** Required work **
Copy out the entire listing below exactly, but without its pictures.

⁂

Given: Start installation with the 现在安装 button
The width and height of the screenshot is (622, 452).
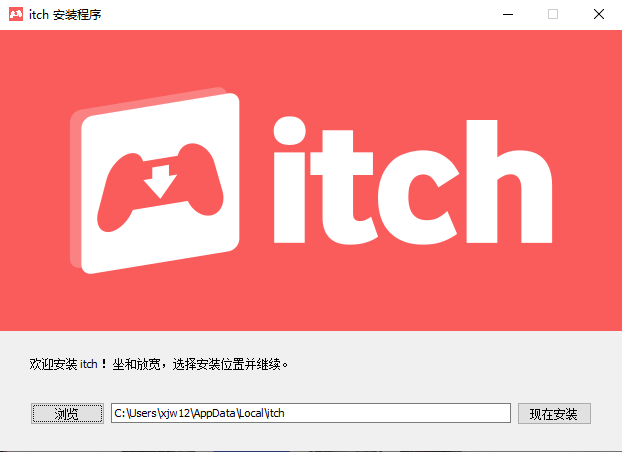Looking at the screenshot, I should tap(554, 414).
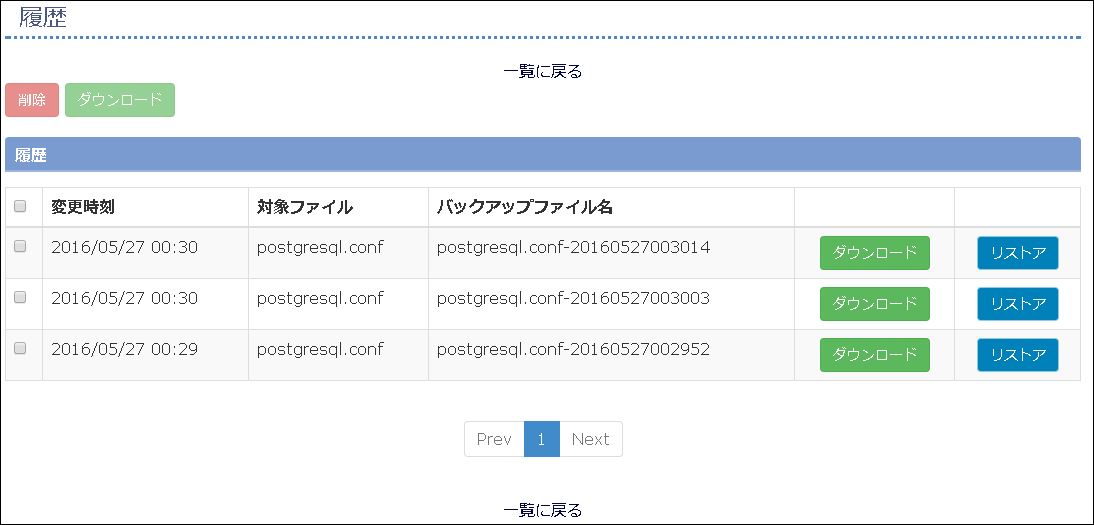The width and height of the screenshot is (1094, 525).
Task: Download backup postgresql.conf-20160527003003
Action: (x=875, y=304)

⁂

** Reply **
Given: Start installation with the 现在安装 button
The width and height of the screenshot is (622, 452).
Looking at the screenshot, I should tap(554, 414).
The width and height of the screenshot is (1094, 525).
Task: Download backup postgresql.conf-20160527003003
Action: (x=875, y=304)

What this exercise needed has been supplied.